The news of the facility’s depopulation comes on the heels of a 2023 federal lawsuit against Pine Prairie’s operators filed by RFK Human Rights and other partners. It also follows a 2021 human rights report and civil complaint on abuses at Pine Prairie, co-authored by RFKHR.

The lawsuit, J.K.A. et al. v. United States of America, and K.N.N. et al. v. United States of America was filed in August 2023 on behalf of two Cameroonian men held at Pine Prairie after applying for asylum in the United States. Detention center officers pepper sprayed them and threw them in solitary confinement for peacefully protesting racist targeting by guards and denial of medical care. RFKHR filed a related suit, K.N.N. et al. v. United States of America, in partnership with the Texas A&M University Law School’s Immigrant Rights Clinic in September 2023. That lawsuit seeks accountability for deported Cameroonian asylum seekers whom U.S. officials tied up in a full-body restraint device called the WRAP for their hours-long trans-Atlantic flight. In both cases, once the flights landed in Cameroon, U.S. officials illegally facilitated access to plaintiffs’ asylum documents by Cameroonian officials, who imprisoned them as traitors. Both cases are currently pending in the District Court of the District of Columbia.

GEO Group, the private prison company that runs Pine Prairie, is set to end its operations of the detention facility by the end of the year. While ICE leadership and GEO Group referenced staffing issues as the official reason for the facility’s shutdown, advocates have pressured for Pine Prairie’s closure for years.

The 2021 report highlighted widespread human rights abuses at Pine Prairie, including prolonged and racially discriminatory use of solitary confinement; unsafe COVID-19 procedures; and lack of access to basic necessities such as safe food and water.

Black immigrants are especially vulnerable to abuse in immigration detention, the United Nations Committee on the Elimination of Racial Discrimination has stressed.
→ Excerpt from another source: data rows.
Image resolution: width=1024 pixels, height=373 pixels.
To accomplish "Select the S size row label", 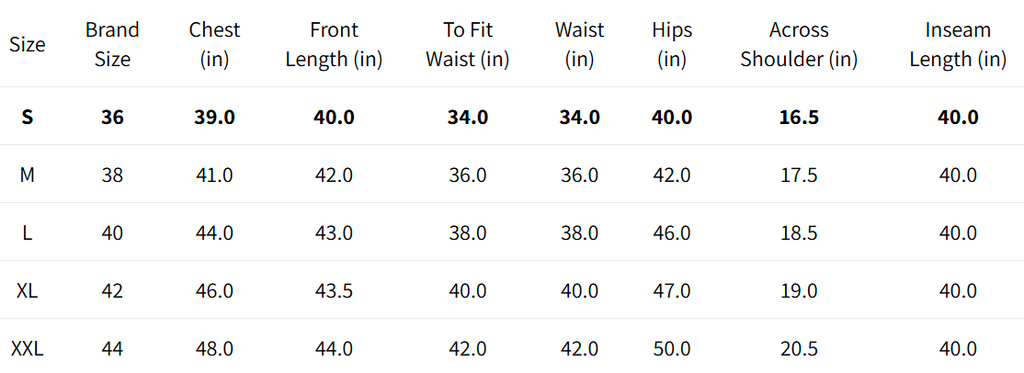I will [27, 117].
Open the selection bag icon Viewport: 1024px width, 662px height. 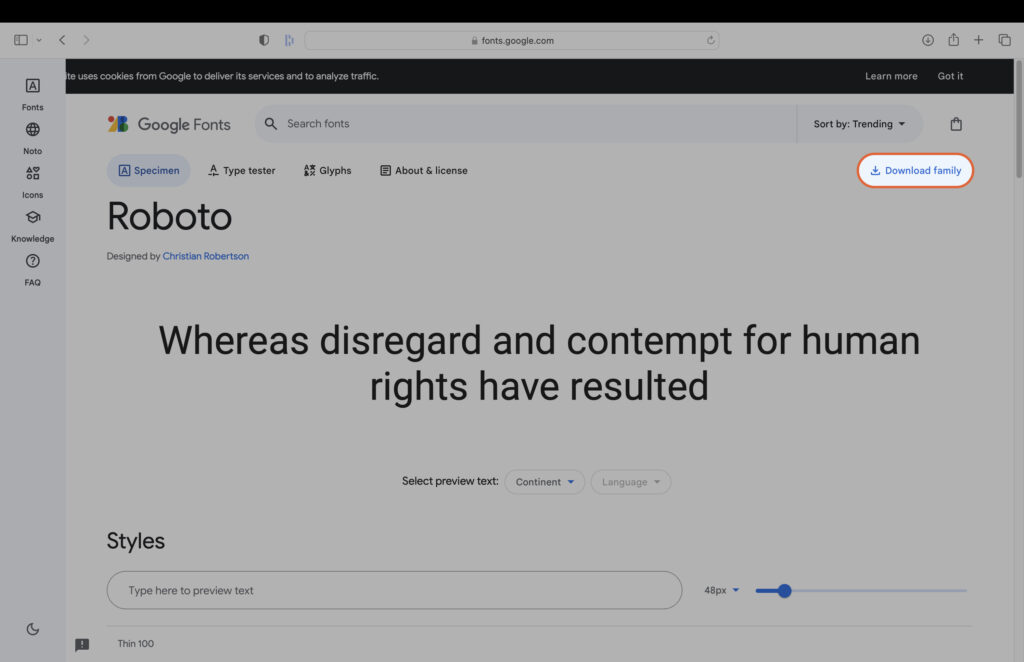click(x=955, y=123)
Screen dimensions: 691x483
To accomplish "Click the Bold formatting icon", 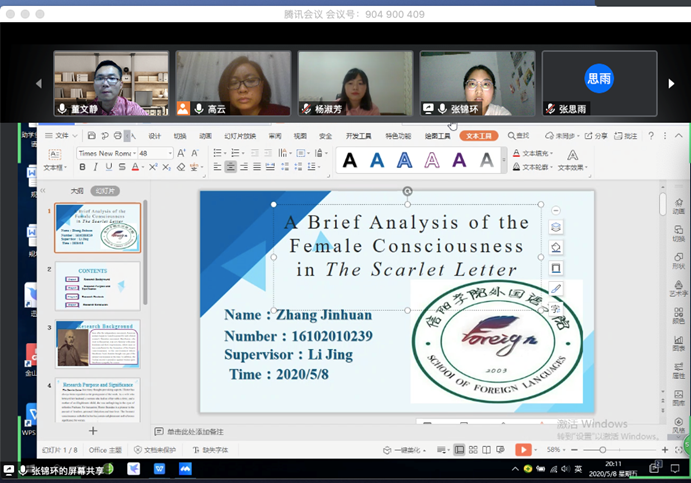I will (x=82, y=168).
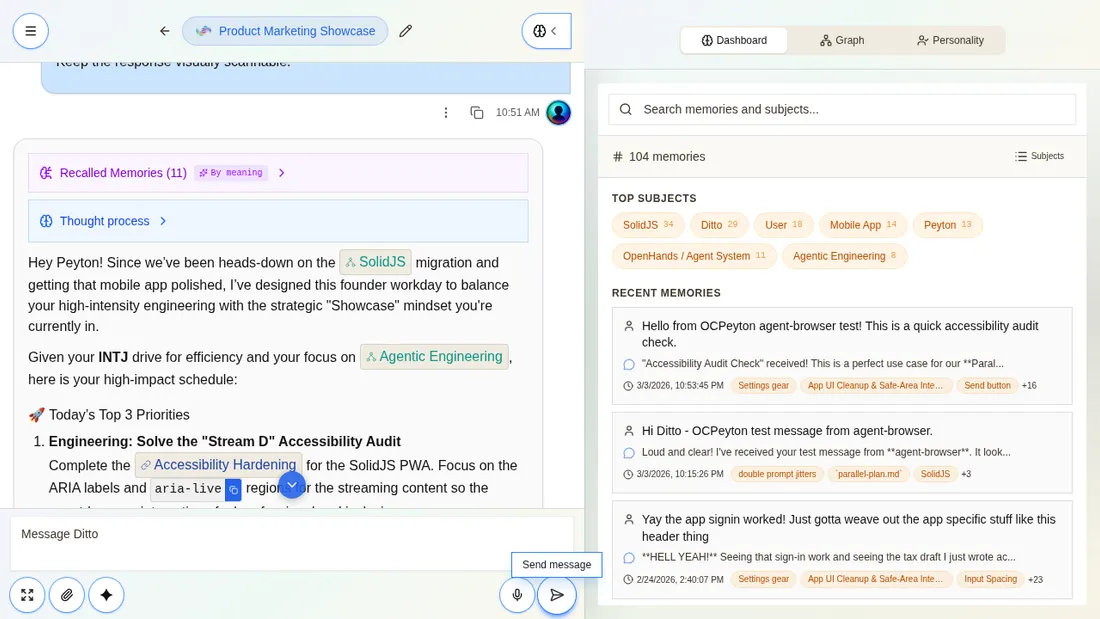Open the hamburger navigation menu

coord(30,31)
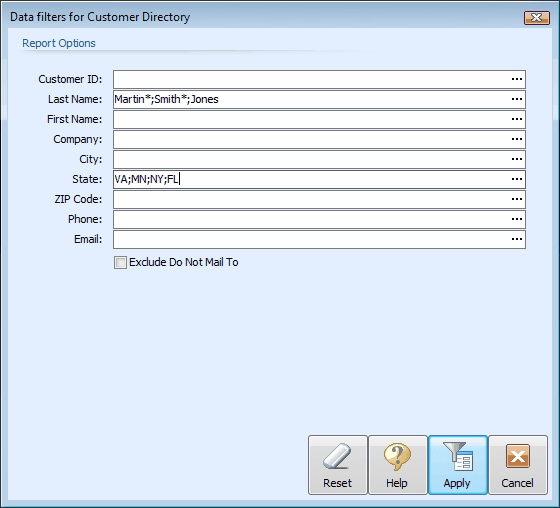The image size is (560, 508).
Task: Click the ellipsis button beside Email
Action: pyautogui.click(x=517, y=239)
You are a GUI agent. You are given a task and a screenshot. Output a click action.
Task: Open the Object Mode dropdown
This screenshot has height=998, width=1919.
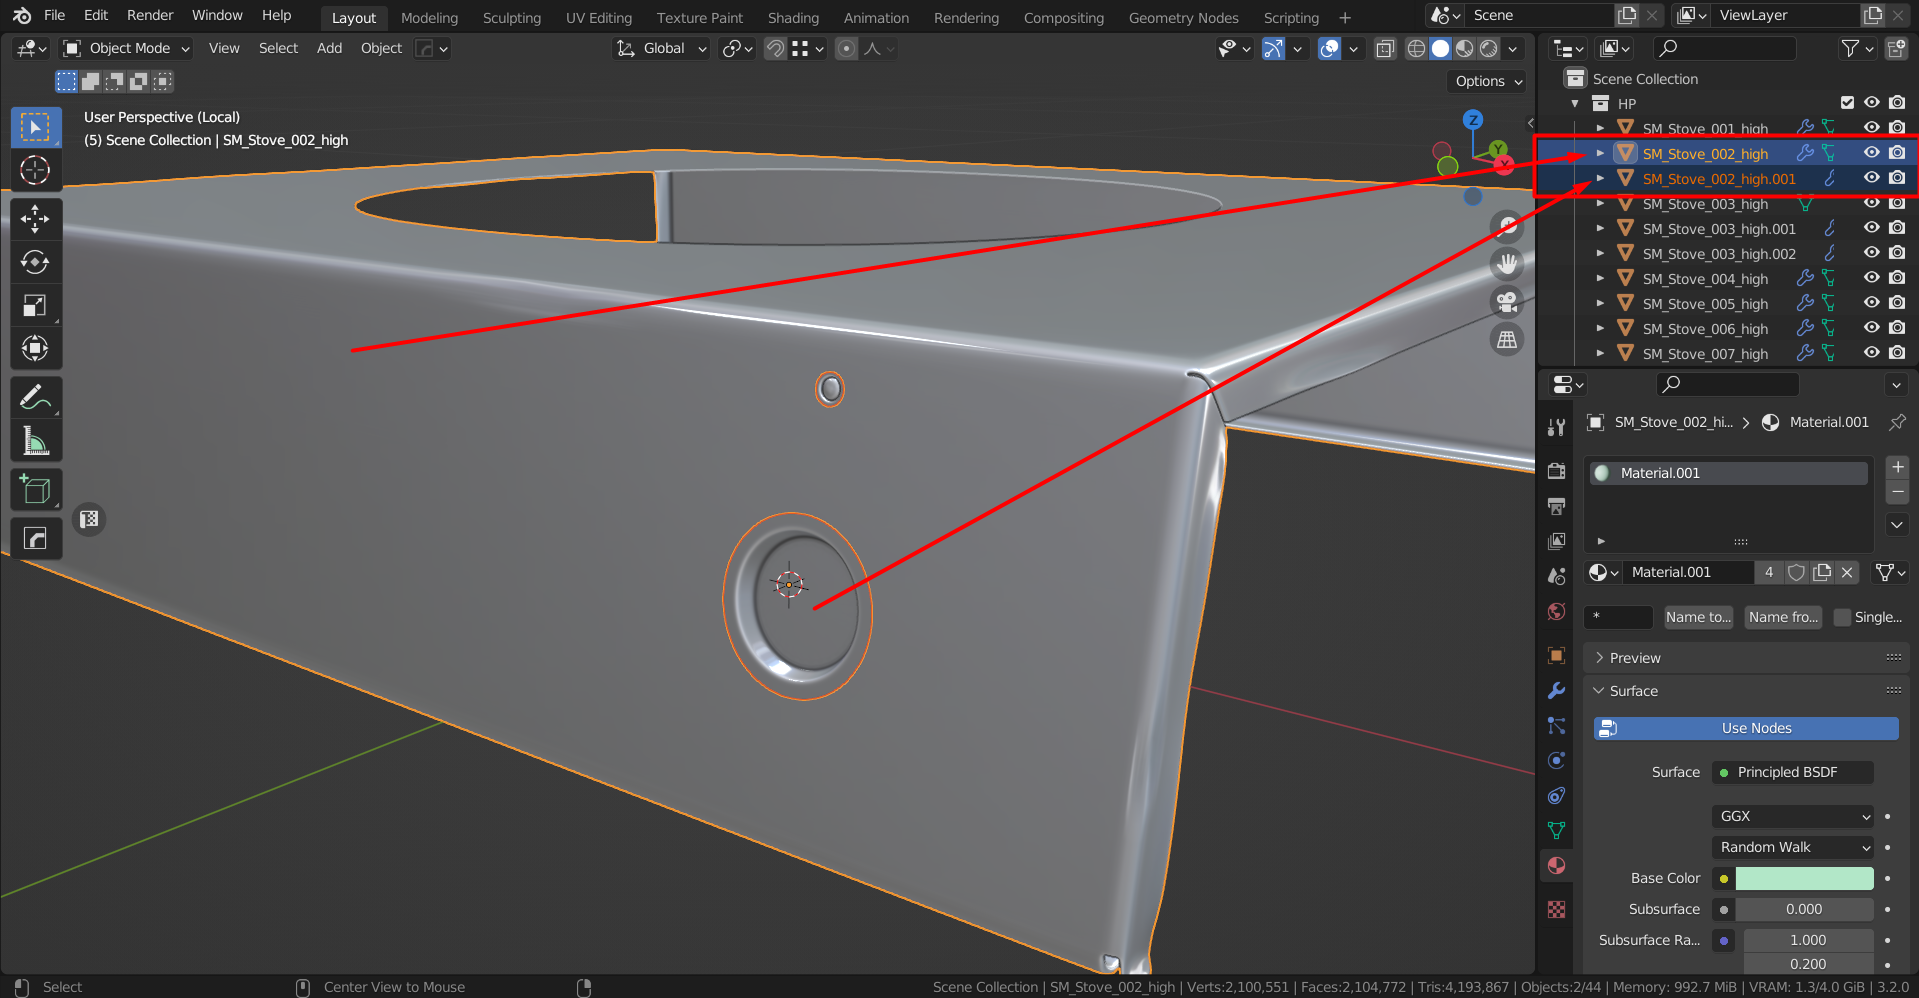[x=126, y=48]
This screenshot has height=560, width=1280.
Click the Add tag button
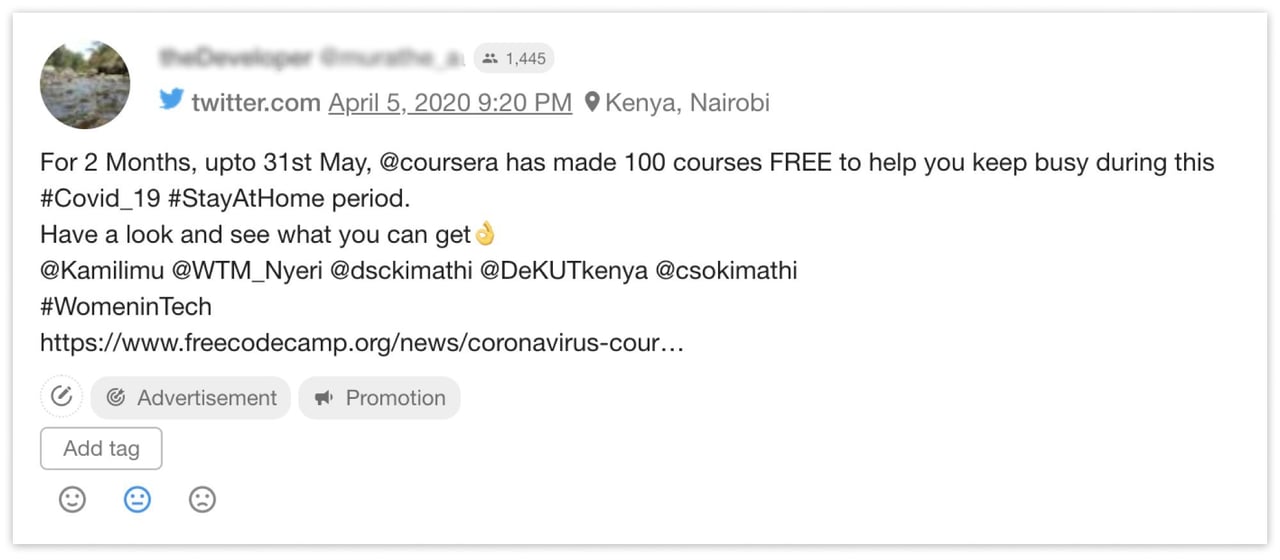101,448
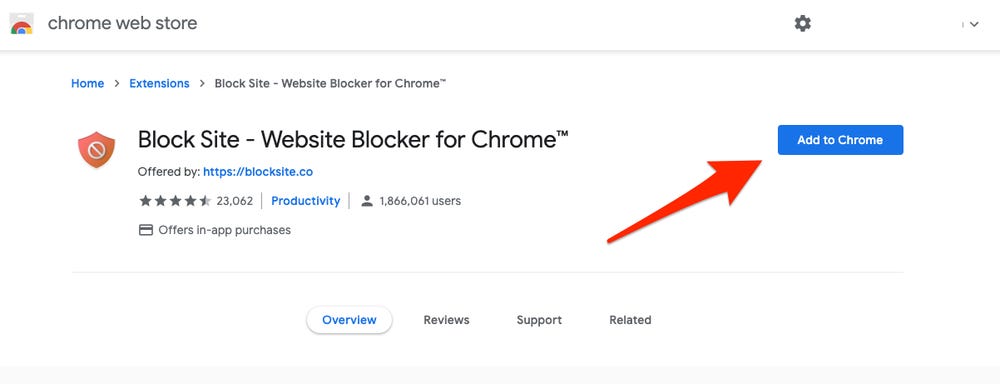Open the Support tab

point(539,320)
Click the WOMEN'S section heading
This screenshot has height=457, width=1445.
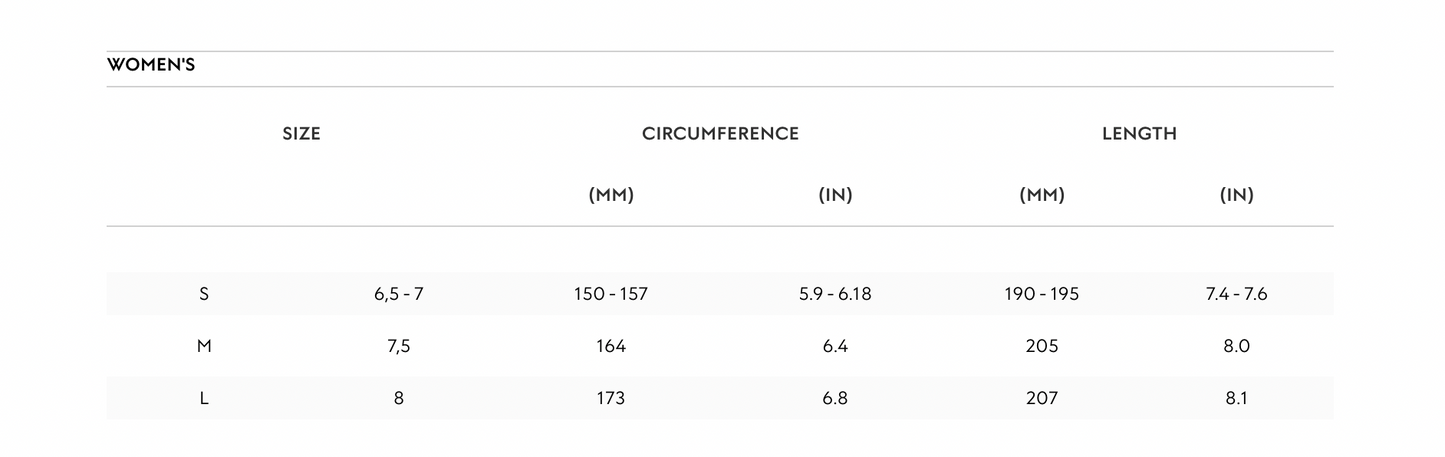click(x=151, y=66)
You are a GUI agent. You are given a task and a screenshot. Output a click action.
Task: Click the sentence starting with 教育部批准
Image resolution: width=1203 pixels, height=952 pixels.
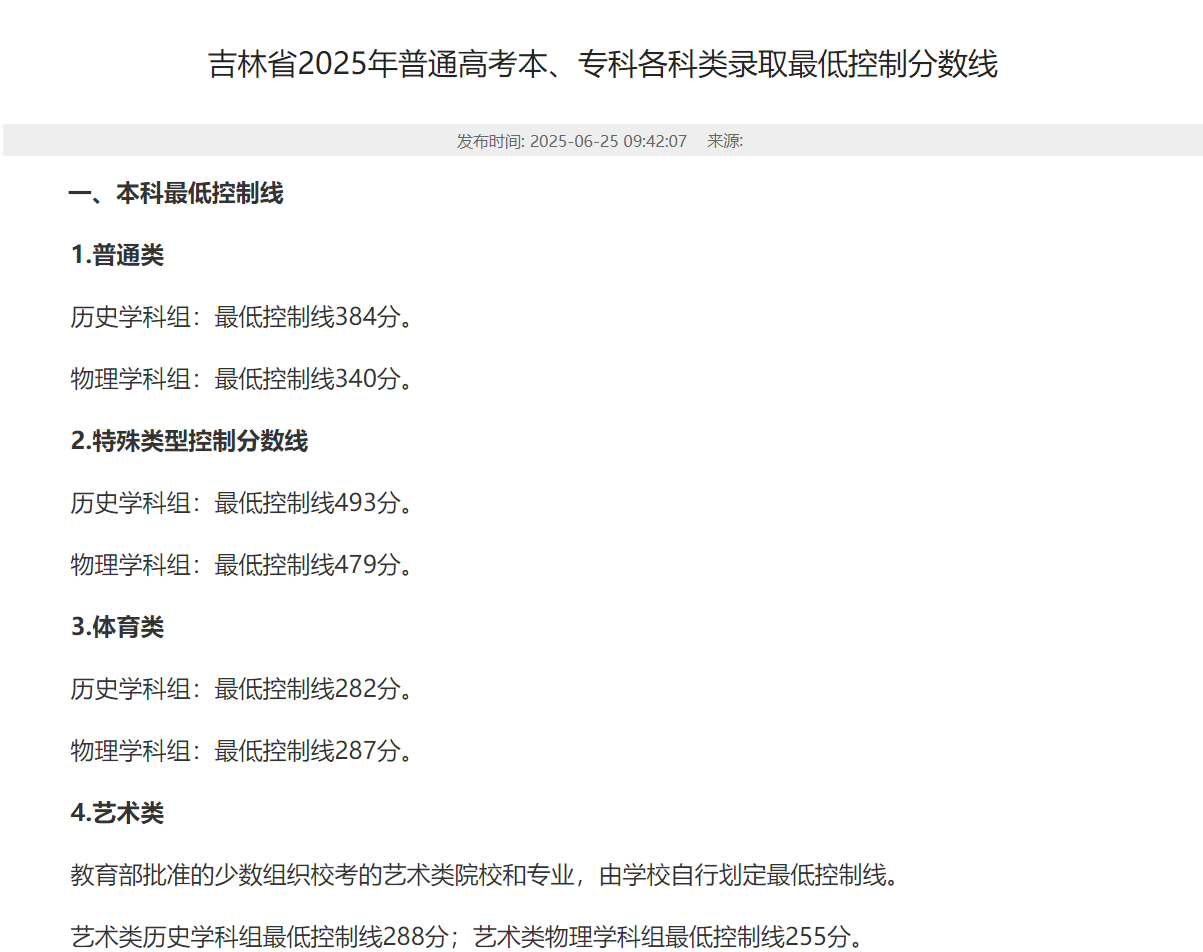(x=485, y=876)
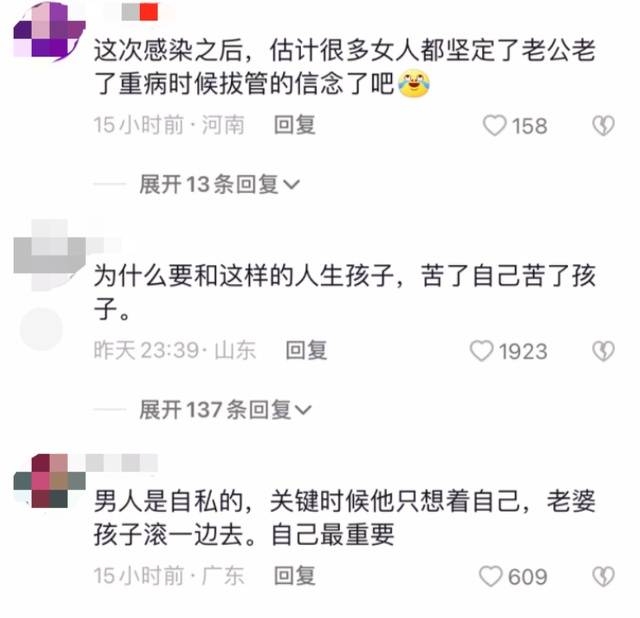Viewport: 640px width, 618px height.
Task: Like the Henan comment with 158 likes
Action: (494, 125)
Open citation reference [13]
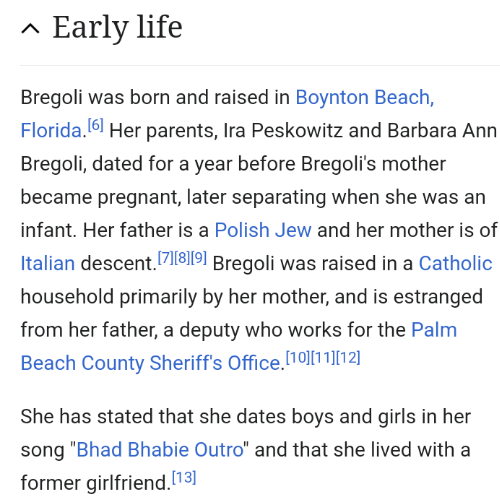 (184, 478)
They’re more than six times more likely to be locked away in solitary confinement than other racial groups, and to suffer prolonged and arbitrary immigration detention.

On December 20, the Southeast Dignity Not Detention (SDND) coalition, a group of local and national organizations committed to immigrants’ rights, applauded Pine Prairie's impending closure, calling for the release of those detained at Pine Prairie versus transfer to equally inhumane detention facilities.

Building on the momentum of this upcoming closure, the coalition remains committed to stopping abuses across the broader network of immigrant detention facilities within the New Orleans ICE Field Office.

“This victory shows that community pressure and partnership with detained human rights defenders works,” Anthony Enriquez, VP of U.S. Advocacy and Litigation at RFK Human Rights and member of the SDND coalition said. “And our coalition won’t stop until immigration detention is out of Louisiana for good.”